O presidente também citou a restrição do uso de celulares nos estabelecimentos públicos e privados de educação básica , e afirmou que a medida contribuiu para melhorar a convivência entre os estudantes. “A molecada voltou a jogar bola, voltou a brincar, voltou a conversar”, declarou.
FAKE NEWS E CRIMES DIGITAIS – Durante a entrevista, Lula voltou a criticar a disseminação de fake news e afirmou que mentiras divulgadas nas redes podem gerar impactos econômicos, sociais e políticos graves. “O cara pode causar um rombo na economia contando mentira sobre o sistema financeiro”, disse. “O cara que conta uma mentira sabendo que é mentira tem que ser punido”, afirmou.
Lula também demonstrou preocupação com o uso da inteligência artificial em campanhas eleitorais e disse que pretende atuar para impedir a ampliação do uso de robôs e ferramentas automatizadas nas disputas políticas. “A inteligência artificial vale para muita coisa, mas não pode valer na disputa eleitoral”, declarou.

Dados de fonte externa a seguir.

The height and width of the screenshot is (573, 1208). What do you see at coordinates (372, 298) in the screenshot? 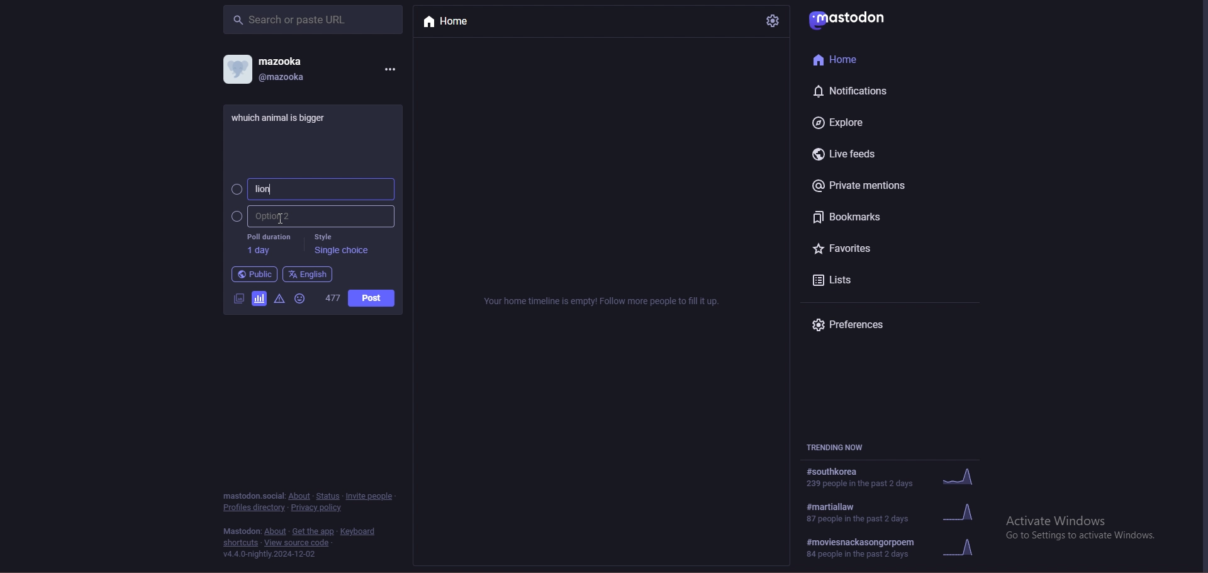
I see `post` at bounding box center [372, 298].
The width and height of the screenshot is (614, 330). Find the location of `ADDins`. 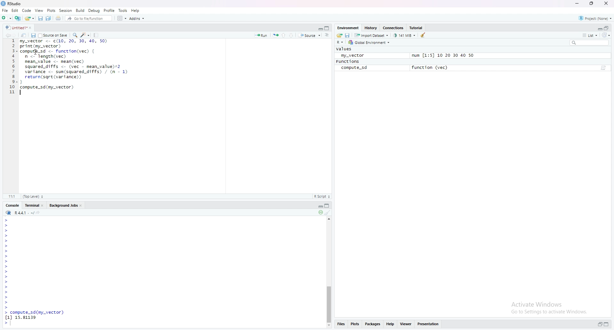

ADDins is located at coordinates (137, 19).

HUMANISMO E DEMOCRACIA DIGITAL – Ao longo da entrevista, o presidente afirmou que o avanço tecnológico precisa ocorrer acompanhado de responsabilidade social e proteção democrática. Lula disse que teme a perda de valores humanistas diante do crescimento da violência e da radicalização nas redes sociais. “Eu não quero perder o humanismo que existe dentro do ser humano. Porque estamos virando algoritmo, sendo vítimas do algoritmo. Não estamos dominando os algoritmos, eles estão dominando”, afirmou. Segundo o presidente, o Governo do Brasil pretende prosseguir no debate sobre regulação digital sem comprometer a liberdade de expressão e os princípios democráticos.